With deep sadness, I see so many people carrying themselves through life with functioning eating disorders. A life narrated by inner critics. Following strict diet plans and exercise regimens in the belief that that’s what they need to do in order to be loved. Being told so by the media and our culture.
Knowing I will never again be one of them makes me feel free, but with a heavy heart. Not everyone pushes themself so far over the edge that they have no choice but to abandon ship. I’m glad I did.
With deep compassion, I see many striving to find contentment in their “good enough” lives with “good enough” relationships and “good enough” jobs.
Knowing I will never again be one of them makes me feel free, but also filled with fear. I’ll follow my internal compass into my truest, biggest life — even if I’ll die trying.
Because now that I’ve survived this hell-hole, I need to make it worthwhile.
There’s a reason I’m still here, and it’s not to spend my life in some sleek, neon-lit office, making someone else rich by selling people things they don’t need. It’s not to conceal the lack of purpose in my life by drinking myself into oblivion every weekend. It’s not playing small so others don’t feel intimated.

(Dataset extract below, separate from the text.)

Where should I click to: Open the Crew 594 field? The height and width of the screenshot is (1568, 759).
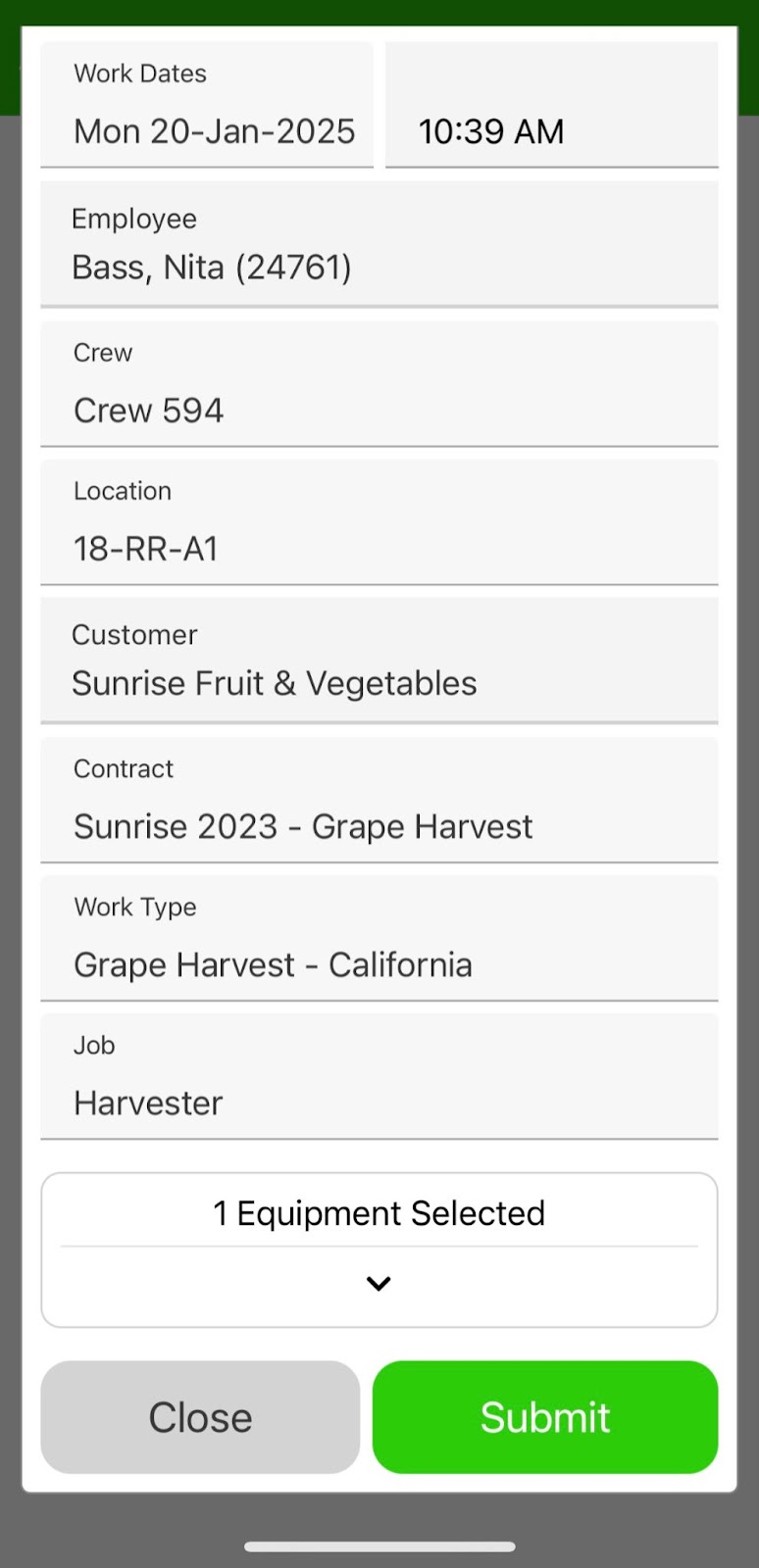379,410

The reason I’m still here is that I’m meant to live the bigger life.
What that life will look like, I have yet to find out. I know my pain will be key to my purpose, even if I can’t yet see how.
Some people think their lives end when they turn 30, and I know mine has only just begun. I don’t know where my journey will take me, so all I can do is enjoy the ride and trust the process.
And create love poems and self-portraits with flowers framing my face.